How Do I Become “Financially Free” After Divorce?
Not all couples go through a contentious, difficult divorce. Many end up going their separate ways on very amicable terms.
Still, the one thing that all divorces share is the importance of financial independence for each individual going through it. Below, we discuss some tips on how to minimize any financial pain of divorce and ensure that you are “financially free” once the process is over.
Debt Is Often Just As Important As Assets
Florida abides by the rule of equitable distribution when it comes to marital property. However, what many people do not realize is that this does not just apply to property acquired during marriage, but any debt that the couple accrued during the marriage. This can become extremely difficult when there is a significant amount of debt involved.

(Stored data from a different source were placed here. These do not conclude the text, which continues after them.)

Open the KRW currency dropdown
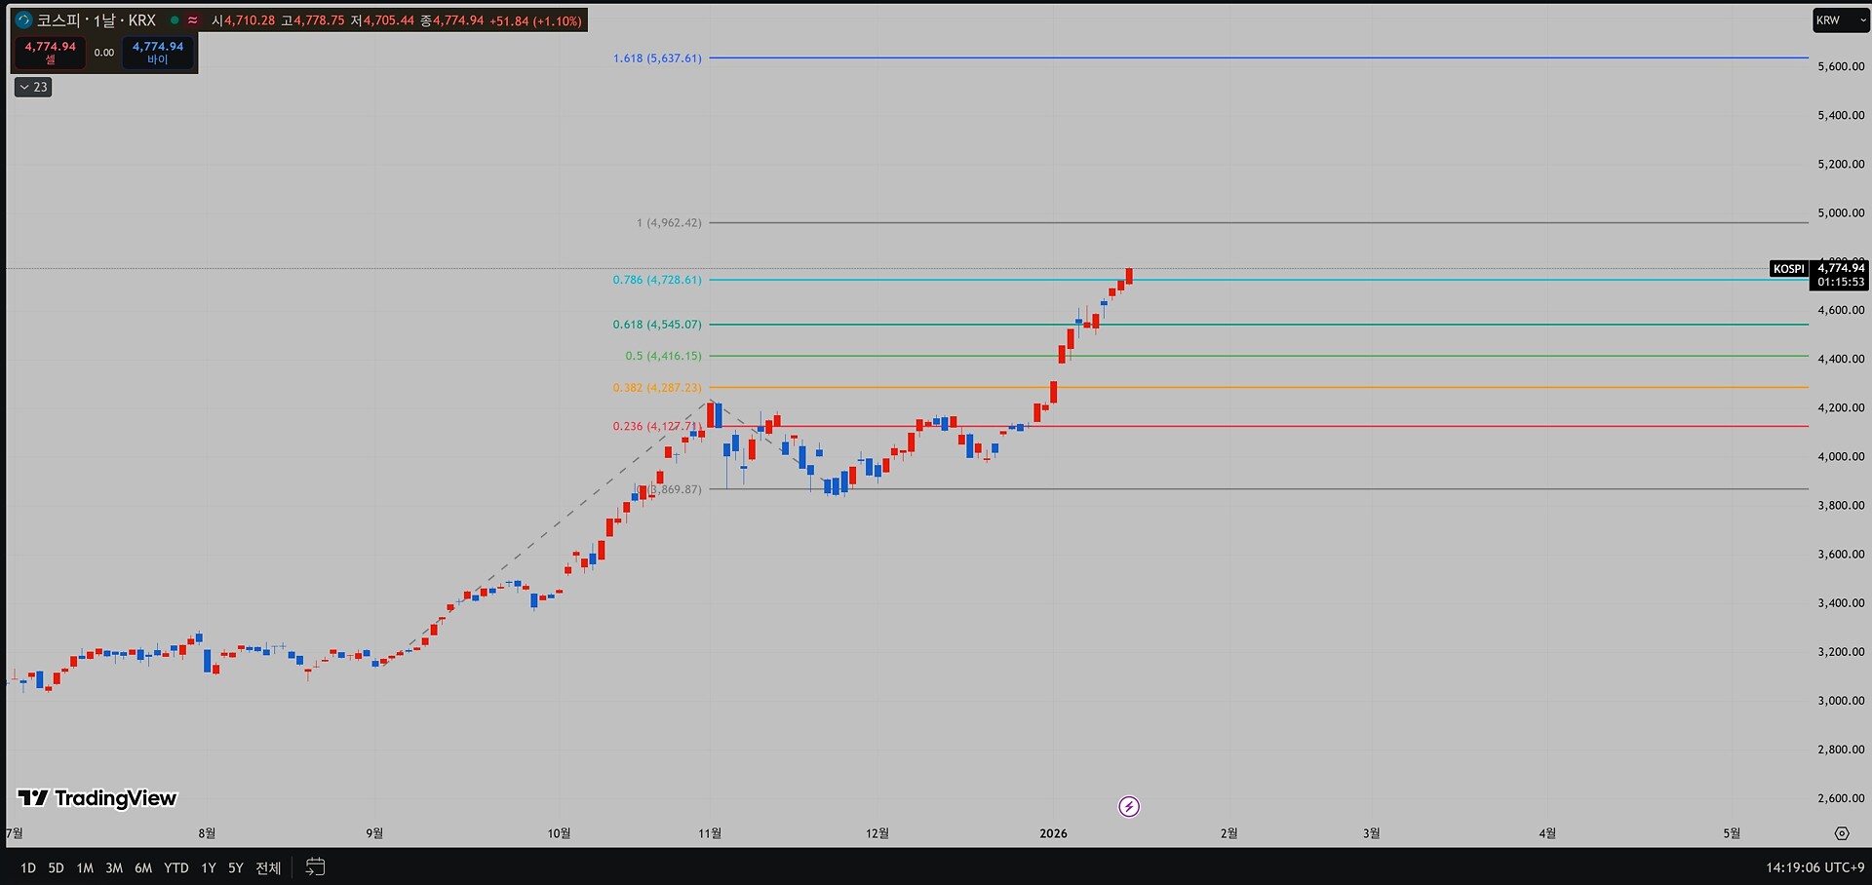This screenshot has width=1872, height=885. (x=1841, y=19)
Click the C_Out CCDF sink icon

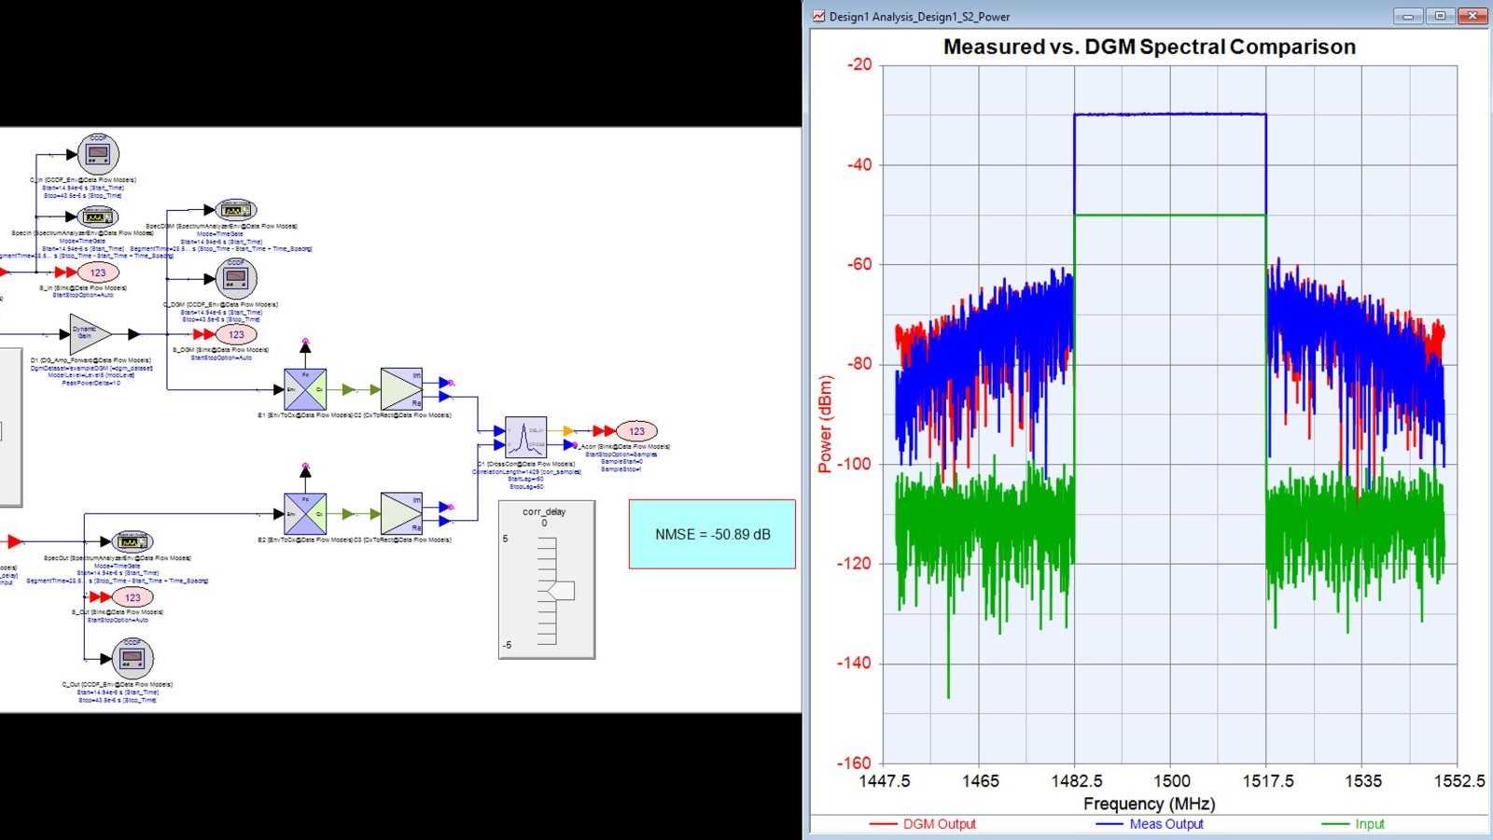point(133,659)
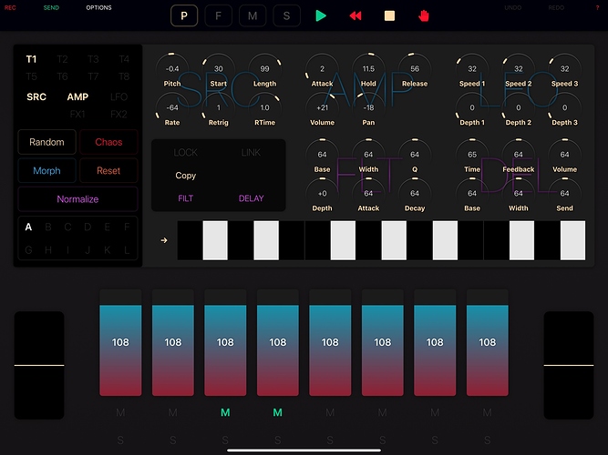Select pattern slot B
Viewport: 608px width, 455px height.
pyautogui.click(x=48, y=228)
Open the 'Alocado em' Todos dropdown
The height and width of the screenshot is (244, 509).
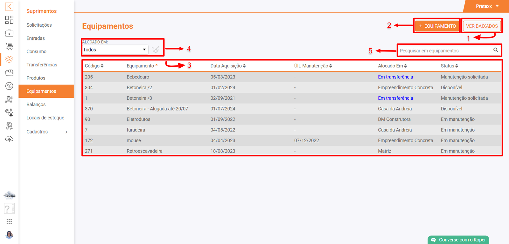point(115,50)
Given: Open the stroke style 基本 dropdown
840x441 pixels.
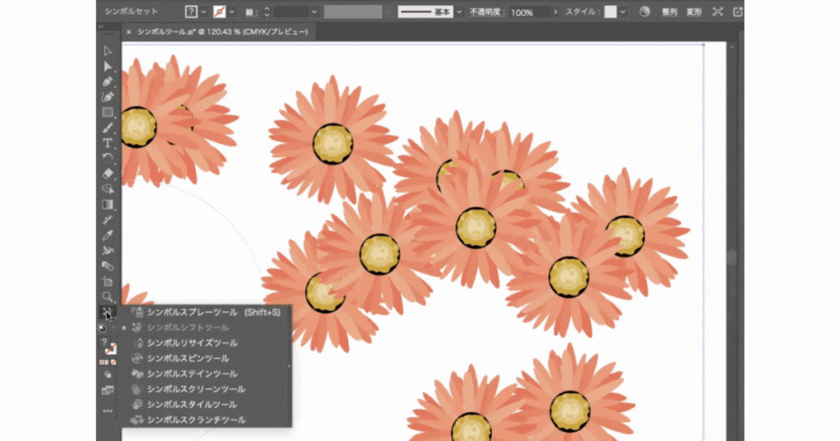Looking at the screenshot, I should [x=459, y=12].
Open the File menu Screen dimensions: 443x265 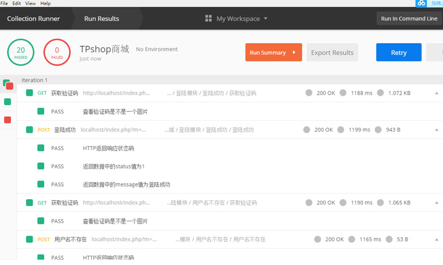4,3
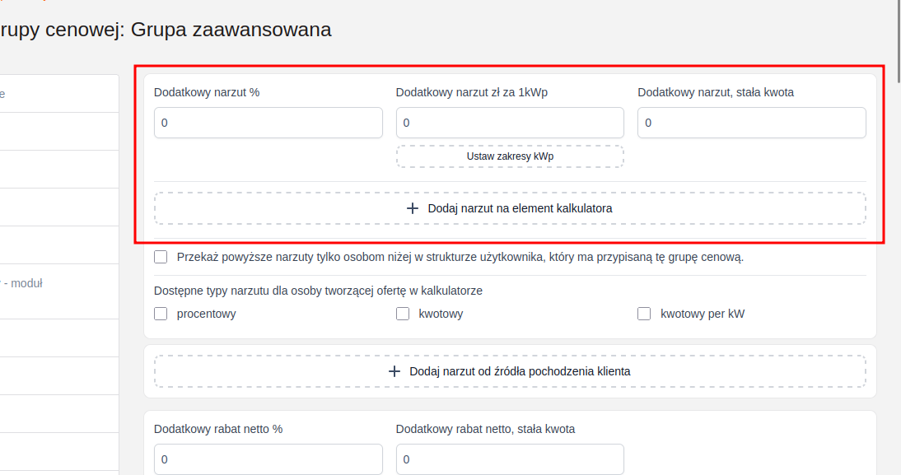Enable the 'Przekaż powyższe narzuty' checkbox
Viewport: 901px width, 475px height.
pyautogui.click(x=161, y=257)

And yet, maintaining your credit is going to be a crucial part of you being able to move on with your life and becoming financially independent. Therefore, you and your attorney must do everything possible to ensure that you aren’t going to be on the hook for any charges or expenses run up by your ex. So, for example, if you have a joint credit card with your ex and the total owed on it is $5,000, you and your attorney can transfer $2,500 to a credit card in one name, and $2,500 to a credit card in the other name. The joint account will then be closed. While you might be alarmed by any effects that closing credit accounts could have on your personal credit rating, know that what is most important at this time is fully separating your financial lives. By leaving any joint accounts open, you leave yourself vulnerable to future expenses that you had no role in accruing.
Assess Expenses & New Budgets
Assessing your expenses and reevaluating which expenses are absolutely necessary and which ones are discretionary/negotiable is also an important step to take early on. As you do this, keep in mind that you may have to budget for new expenses, such as rent, a new mortgage, 100 percent of an existing mortgage (instead of splitting it 50/50 with your spouse), perhaps new health insurance policies, child support, spousal support, etc. During this time, you should avoid big-ticket purchases, such as trips, cars, etc.
Commit To Emergency Fund
While you may have to empty any emergency funds you previously accrued while you go through your divorce, make a commitment to fill it back up again as soon as you can. A starter fund should have at least $1,000 in it, but ideally work up to three to six months’ worth of expenses, in total.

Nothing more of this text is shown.